A European Central Bank (ECB) director urged banks on Thursday (Nov. 30) to speed up the launch of instant payments to push back against cryptocurrencies like bitcoin.
According to news from Reuters, a member of the ECB’s executive board, Yves Mersch, said commercial banks need to provide an alternative to bitcoin, which is surging in popularity: Its stock price recently blew past $11,000. At the start of the year, it was trading around $1,000.
“Banks need to implement instant payments as soon as possible and provide an alternative narrative to the ongoing public debate on the alleged innovation brought by virtual currency schemes,” he said during an event in Rome. According to Mersch, the ECB said it would experiment with cash on different digital technologies but didn’t see it engaging in “adventurous applications” of the technology.

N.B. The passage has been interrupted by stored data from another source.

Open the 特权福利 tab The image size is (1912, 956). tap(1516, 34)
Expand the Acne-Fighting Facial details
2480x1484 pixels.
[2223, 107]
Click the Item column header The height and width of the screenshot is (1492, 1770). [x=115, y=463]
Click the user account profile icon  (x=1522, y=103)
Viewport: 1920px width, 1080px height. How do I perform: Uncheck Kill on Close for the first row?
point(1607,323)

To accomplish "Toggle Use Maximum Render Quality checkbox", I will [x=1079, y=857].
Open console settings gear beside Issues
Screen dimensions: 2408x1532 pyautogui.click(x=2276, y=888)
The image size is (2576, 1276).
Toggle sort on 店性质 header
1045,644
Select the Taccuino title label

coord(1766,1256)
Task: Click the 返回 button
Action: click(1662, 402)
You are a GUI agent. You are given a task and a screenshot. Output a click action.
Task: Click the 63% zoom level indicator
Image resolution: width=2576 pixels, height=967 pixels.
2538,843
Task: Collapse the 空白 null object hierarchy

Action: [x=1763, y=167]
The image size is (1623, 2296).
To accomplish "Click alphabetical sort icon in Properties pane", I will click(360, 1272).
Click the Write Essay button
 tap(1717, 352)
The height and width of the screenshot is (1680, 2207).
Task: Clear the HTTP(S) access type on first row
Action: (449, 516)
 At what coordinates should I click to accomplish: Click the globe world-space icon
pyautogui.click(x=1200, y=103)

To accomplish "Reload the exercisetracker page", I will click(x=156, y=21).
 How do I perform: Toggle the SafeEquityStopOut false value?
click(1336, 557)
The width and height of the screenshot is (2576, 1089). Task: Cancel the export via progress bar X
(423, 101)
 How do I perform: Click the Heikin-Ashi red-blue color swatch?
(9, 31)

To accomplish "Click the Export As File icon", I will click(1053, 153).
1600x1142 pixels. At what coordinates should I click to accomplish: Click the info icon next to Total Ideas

The comments on the part of the ECB director come as other high-profile figures have been railing against cryptocurrency in general, and bitcoin in particular. Joseph Stiglitz, an economist who won the Nobel Prize in 2001 has called for bitcoin to be outlawed. During an interview on Bloomberg television, which was covered by American Banker, Stiglitz said that bitcoin is successful because of a lack of regulation. “So, it seems to me it ought to be outlawed,” he said. “It doesn’t serve any socially useful function.” He noted that bitcoin is a bubble that is going to “give a lot of people a lot of exciting times as it rides up and then goes down.”
Meanwhile, earlier this month in an interview with CNBC, Goldman Sachs CEO Lloyd Blankfein said that “maybe bitcoin is a kind of a bubble,” adding: “I don’t like it. I’m not comfortable with it. I’m kind of an old dog to be absorbing that kind of a new trick.”